(Target position records)

════════════════

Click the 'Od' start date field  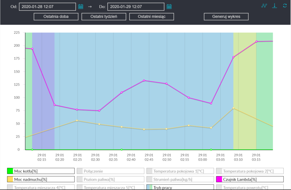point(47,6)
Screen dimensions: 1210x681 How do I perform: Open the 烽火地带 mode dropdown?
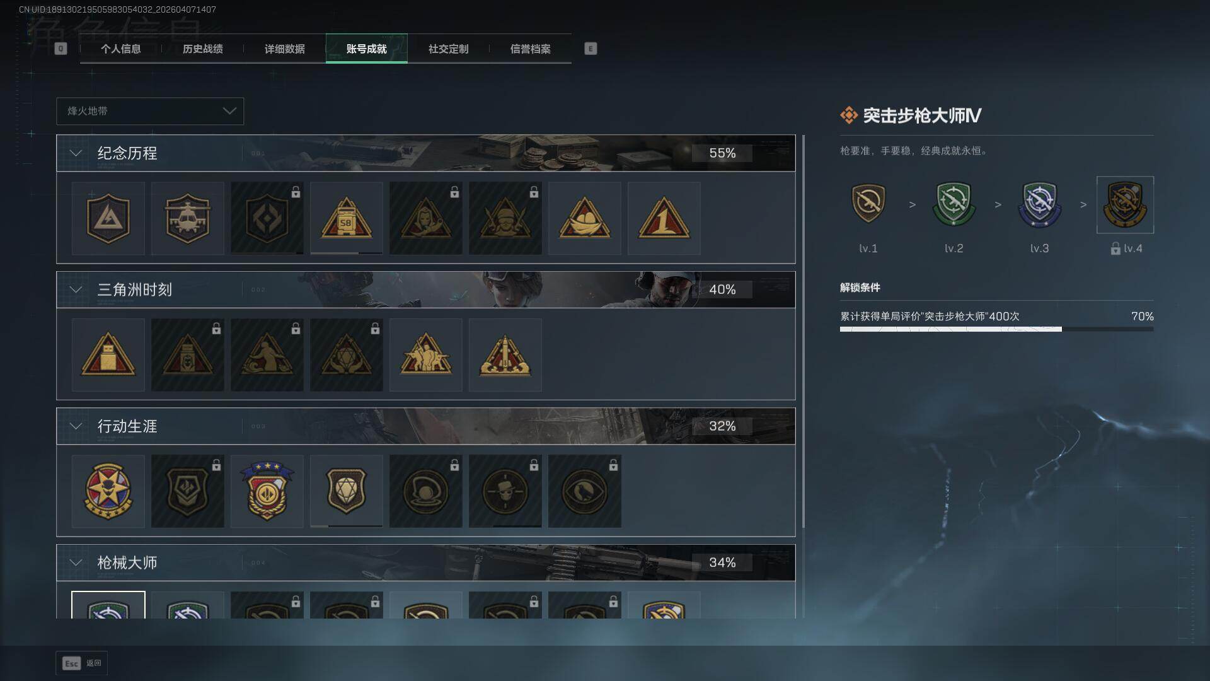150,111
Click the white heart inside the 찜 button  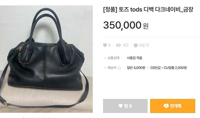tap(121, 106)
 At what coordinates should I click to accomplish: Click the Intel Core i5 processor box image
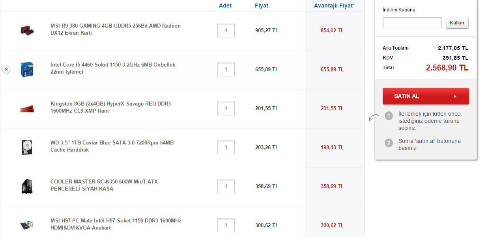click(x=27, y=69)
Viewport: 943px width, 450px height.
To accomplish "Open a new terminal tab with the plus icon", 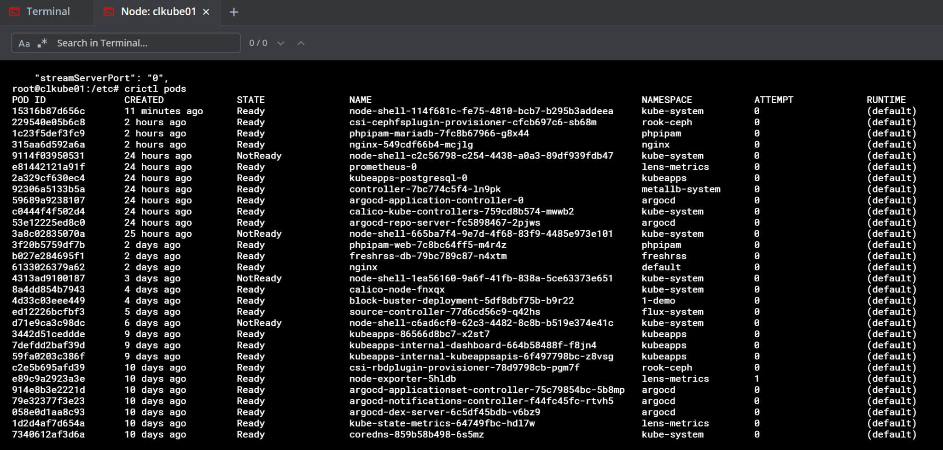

════════════════

Copy out the stretch of the listing from the line containing "Viewport: 943px width, 450px height." through the end of the listing, both ends included, and leave the pictures out.

* _In response_
Viewport: 943px width, 450px height.
To accomplish "Open a new terminal tab with the plus icon", 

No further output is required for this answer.